Art Objectives: Make a matzah cover

Use a white handkerchief and decorate:

  • Paint with watercolors
  • Paint stripes for handwriting practice
  • Cut small pieces of tissue paper, spray with water and let dry on handkerchief, then scrape away the tissue
  • Decorate with markers and spray with alcohol and watch the colors bleed
  • Glue fabric scraps to create a design

Resource for families:

     Article: Children Learn So Much From Cooking!


Here’s a glimpse of the rest of the week and how you can incorporate activities at home...


Tinkering Tuesday: Build together, work together

When children build together they explore math and science concepts and develop their social and early literacy skills. Children can use any building material--from a fort of branches on the playground to a block city in the classroom, or a hideaway made from couch pillows at home.
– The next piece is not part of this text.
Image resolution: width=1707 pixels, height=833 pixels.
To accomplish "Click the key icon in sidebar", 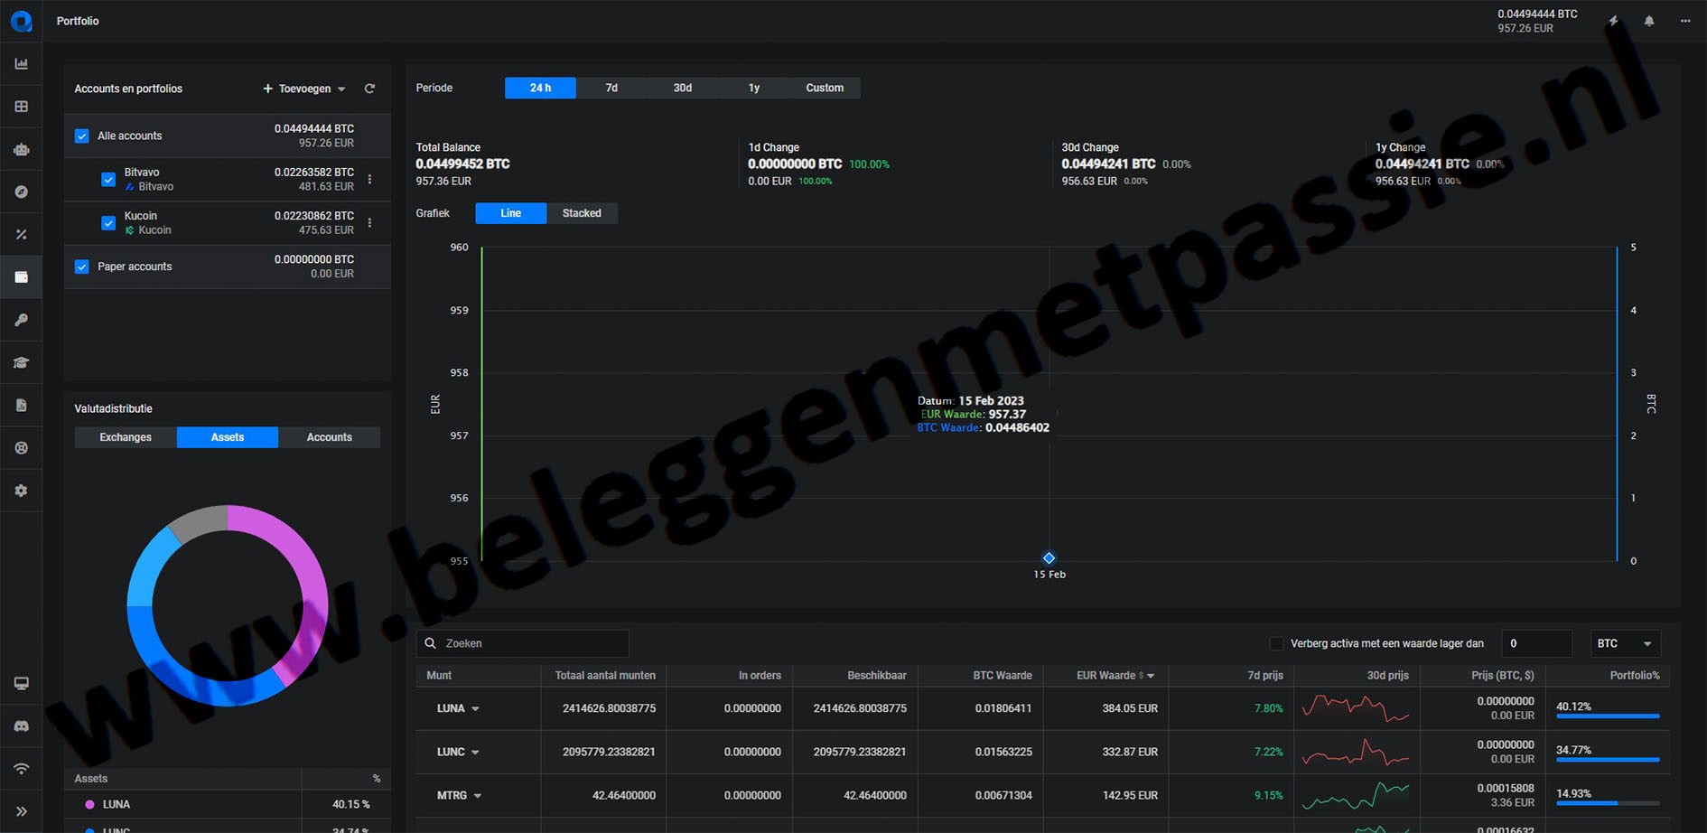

Try this: Practice organizing blocks by size! Try building a block tower with large blocks on the bottom and little blocks on top! OR build a fort in the living room!

Resource for families:

     Article: 10 Things Every Parent Should Know about Play


Whimsical Wednesday: Let’s be silly together!

Young children have a special preference for silliness! Experts believe that silliness has important developmental benefits for building social skills, cognitive thinking and creativity.  Laughter creates a bond between people.  Stretching the imagination, thinking outside the box, and learning to look at a situation from different angles are other long-term benefits of developing a sense of humor.  Dr. Seuss is the best example of taking silly words and creating meaning with his message!

Try this: Reading Dr. Seuss books, Singing silly songs while in the car, play rhyming game using names

Resource for families:

     Article: Encouraging Your Child's Sense of Humor 

     Book: Pre-School Parenting Secrets: Talking with the Sky by Brian Caswell


Theatrical Thursday: Think, problem solve, create

Children develop creativity, social skills and fine motor skills with open-ended art projects where they can make choices, use their imaginations, and create with their hands. On Theatrical Thursday celebrate the joy and learning children experience when engaged in creative thinking and art making. Use any materials - from your imaginations to crayons to paint, clay to crafts!

Try this: Take art projects outside!  Offer light and dark paper! Act out scenarios. Create fantastical tales with words randomly chosen by the children and then make a picture book of the story!

Resource for families:

     Article: How Dramatic Play Can Enhance Learning

     Article: Meaningful Art Projects Parents Can Fit Into a Busy Day


Family Friday:

Engaging and celebrating families is at the heart of supporting our youngest learners. We would like to invite parents to come celebrate a special Tot Shabbat dedicated to family!  Stay after Tot Shabbat and have lunch with your child. 

We would love to end the week with a special Kabbalat K’tan with Ms. Lisa Silver at 6:00 in the sanctuary.  Afterwards, meet us on the playscape for a night at the movies under the stars! 

Try this: Over the weekend, head to the library and check out some books! Make a Cozy Corner at home! Have an indoor picnic!